Models, theories, consistency, and truth

Ready? Put on your best straight face, recall that global temperatures have not increased for a decade, and that it’s actually been getting cooler, then repeat with Brenda Ekwurzel, of the Union of Concerned Scientists—what they’re concerned about, heaven knows; perhaps replace “concerned” with “perpetually nervous”—repeat, I say, the following words: “global warming made it less cool.”

Did you snicker? Smile? Titter? Roll your eyes, scoff, execrate, deprecate, or otherwise excoriate? Then to the back of the class with you! Because what Ekwurzel said was not wrong, because it is true that the theory of global warming is consistent with cooler temperatures. The magic happens in the word consistent.

To explain.

While there might be plenty of practical shades of use and definition, there is no logical difference between a theory and a model. The only distinctions that can be drawn certainly are between mathematical and empirical theorems. In math, axioms—which are propositions assumed without evidence to be true—enable strings of deductions to follow. Mathematical theories are these deductions, they are tautologies and, thus, are true.

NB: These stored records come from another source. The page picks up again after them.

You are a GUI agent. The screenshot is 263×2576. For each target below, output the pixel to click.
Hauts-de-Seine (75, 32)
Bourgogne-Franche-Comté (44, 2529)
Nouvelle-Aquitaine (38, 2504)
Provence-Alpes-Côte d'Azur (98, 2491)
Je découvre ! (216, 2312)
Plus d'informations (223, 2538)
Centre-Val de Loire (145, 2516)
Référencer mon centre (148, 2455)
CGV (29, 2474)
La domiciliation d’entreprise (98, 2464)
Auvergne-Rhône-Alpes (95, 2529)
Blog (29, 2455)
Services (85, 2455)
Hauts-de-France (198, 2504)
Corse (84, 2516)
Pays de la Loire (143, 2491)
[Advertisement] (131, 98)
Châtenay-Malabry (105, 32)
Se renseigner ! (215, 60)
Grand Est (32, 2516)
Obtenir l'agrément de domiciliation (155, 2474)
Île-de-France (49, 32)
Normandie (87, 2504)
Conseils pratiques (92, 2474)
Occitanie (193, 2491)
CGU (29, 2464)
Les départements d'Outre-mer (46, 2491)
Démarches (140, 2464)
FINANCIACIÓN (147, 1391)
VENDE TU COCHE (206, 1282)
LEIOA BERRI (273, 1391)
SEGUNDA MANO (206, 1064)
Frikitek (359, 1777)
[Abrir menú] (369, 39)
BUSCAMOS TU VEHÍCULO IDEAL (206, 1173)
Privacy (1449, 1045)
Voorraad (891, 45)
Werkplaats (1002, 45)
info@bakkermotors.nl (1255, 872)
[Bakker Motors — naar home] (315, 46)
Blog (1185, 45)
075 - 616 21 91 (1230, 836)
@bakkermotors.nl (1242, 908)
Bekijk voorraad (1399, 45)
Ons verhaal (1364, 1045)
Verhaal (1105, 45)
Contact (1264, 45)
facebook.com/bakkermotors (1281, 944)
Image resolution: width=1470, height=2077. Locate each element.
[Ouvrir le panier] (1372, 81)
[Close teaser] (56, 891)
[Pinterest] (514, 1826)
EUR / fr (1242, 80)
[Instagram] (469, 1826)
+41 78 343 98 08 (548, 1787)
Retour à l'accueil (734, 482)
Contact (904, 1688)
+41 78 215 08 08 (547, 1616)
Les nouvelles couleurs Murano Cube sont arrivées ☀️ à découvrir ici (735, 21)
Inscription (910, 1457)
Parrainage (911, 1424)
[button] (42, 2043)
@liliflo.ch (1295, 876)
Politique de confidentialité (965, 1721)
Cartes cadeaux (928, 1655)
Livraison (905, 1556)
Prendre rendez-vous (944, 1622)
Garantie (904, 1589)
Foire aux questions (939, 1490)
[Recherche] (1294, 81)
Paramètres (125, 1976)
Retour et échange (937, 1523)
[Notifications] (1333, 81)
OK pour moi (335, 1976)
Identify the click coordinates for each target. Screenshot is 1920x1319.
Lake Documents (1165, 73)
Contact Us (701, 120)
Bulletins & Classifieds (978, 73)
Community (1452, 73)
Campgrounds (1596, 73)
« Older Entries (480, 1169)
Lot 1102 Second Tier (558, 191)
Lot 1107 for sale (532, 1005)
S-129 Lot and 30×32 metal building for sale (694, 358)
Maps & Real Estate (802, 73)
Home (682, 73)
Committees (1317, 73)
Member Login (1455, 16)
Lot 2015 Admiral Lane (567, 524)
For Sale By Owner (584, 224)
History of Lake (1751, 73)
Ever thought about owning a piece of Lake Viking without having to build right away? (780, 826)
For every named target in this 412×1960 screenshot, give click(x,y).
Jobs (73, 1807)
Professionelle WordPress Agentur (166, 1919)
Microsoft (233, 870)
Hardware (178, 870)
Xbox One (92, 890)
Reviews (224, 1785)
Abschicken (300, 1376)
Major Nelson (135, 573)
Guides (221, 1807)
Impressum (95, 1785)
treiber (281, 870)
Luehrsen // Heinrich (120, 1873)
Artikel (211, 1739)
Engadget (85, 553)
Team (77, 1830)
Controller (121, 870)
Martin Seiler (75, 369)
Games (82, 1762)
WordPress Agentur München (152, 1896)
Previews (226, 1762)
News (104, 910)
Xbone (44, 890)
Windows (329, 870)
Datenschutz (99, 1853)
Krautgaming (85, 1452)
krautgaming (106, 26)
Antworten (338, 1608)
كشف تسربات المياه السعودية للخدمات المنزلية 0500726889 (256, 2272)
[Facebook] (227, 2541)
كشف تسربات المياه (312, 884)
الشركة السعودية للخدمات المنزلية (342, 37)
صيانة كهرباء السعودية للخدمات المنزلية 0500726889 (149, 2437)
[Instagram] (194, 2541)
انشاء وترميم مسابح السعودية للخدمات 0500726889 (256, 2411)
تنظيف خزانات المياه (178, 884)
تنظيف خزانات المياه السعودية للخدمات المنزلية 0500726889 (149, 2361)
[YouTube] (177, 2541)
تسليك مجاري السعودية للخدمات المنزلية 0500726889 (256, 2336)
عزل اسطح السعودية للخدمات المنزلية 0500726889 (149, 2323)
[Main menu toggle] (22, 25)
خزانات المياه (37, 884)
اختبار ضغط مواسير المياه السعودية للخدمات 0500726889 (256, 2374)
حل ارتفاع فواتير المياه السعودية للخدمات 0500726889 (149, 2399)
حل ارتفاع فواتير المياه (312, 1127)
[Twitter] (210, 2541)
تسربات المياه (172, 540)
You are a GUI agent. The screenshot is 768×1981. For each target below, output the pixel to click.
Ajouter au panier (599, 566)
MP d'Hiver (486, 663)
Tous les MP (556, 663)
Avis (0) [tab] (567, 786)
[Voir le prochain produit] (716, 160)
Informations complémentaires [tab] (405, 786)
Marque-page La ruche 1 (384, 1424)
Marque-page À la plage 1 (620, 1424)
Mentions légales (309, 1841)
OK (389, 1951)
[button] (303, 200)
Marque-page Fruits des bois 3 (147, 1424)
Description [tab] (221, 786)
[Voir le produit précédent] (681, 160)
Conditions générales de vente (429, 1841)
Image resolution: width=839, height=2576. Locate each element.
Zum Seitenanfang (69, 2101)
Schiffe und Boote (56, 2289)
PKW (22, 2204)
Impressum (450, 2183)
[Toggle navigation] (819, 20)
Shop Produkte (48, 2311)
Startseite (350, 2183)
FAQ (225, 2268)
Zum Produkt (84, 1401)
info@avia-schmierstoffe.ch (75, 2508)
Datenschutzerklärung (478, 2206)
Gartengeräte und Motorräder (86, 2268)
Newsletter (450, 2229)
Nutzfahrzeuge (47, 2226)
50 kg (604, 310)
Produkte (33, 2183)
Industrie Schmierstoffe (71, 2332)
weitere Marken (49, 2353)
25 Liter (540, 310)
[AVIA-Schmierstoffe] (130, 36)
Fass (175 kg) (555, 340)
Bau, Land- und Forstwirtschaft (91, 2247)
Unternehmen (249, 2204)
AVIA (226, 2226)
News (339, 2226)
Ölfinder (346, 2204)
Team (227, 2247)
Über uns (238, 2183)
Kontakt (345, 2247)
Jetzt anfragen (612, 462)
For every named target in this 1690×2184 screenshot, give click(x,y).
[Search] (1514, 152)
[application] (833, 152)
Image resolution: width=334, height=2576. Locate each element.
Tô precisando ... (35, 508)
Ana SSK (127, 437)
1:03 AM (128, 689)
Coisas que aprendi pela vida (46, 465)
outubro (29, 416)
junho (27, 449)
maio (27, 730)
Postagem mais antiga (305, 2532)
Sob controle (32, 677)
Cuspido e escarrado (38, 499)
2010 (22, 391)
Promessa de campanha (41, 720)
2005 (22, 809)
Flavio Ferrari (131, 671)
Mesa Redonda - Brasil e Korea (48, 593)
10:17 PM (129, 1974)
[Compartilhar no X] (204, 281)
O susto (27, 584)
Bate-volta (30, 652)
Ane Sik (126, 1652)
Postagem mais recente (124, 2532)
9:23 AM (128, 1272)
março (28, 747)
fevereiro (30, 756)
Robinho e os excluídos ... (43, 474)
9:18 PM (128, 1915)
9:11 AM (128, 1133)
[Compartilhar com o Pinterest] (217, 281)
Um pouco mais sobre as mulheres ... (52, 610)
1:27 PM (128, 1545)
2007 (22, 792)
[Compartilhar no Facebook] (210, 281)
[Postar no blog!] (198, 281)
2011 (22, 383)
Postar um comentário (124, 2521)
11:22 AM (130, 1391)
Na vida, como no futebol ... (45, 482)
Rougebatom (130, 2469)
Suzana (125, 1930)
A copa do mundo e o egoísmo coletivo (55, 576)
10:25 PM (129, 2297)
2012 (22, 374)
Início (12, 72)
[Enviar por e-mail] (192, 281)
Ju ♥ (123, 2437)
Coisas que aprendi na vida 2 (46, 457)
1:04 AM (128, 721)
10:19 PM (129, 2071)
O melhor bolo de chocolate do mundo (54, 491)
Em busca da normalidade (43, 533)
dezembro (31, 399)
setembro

Empirical theories, while they might use math, are not math, and instead say something about contingent events, which are events that depend on the universe being in a certain way, outcomes which are not necessary, like temperature in global warming theory. Other examples: quantum mechanics, genetics, proteomics, sociology, and all statistical models: all models that are of practical interest to humans.

Just like with math, empirical models start with a list of beliefs or premises, again, some of which might be mathematical, but most are not. Many premises are matters of observation, even humble ones like “The temperature in 1880 was cooler than in 1998.” The premises in empirical models might be true or uncertain but taken to be certain; except in pedantic examples, they are never known to be false.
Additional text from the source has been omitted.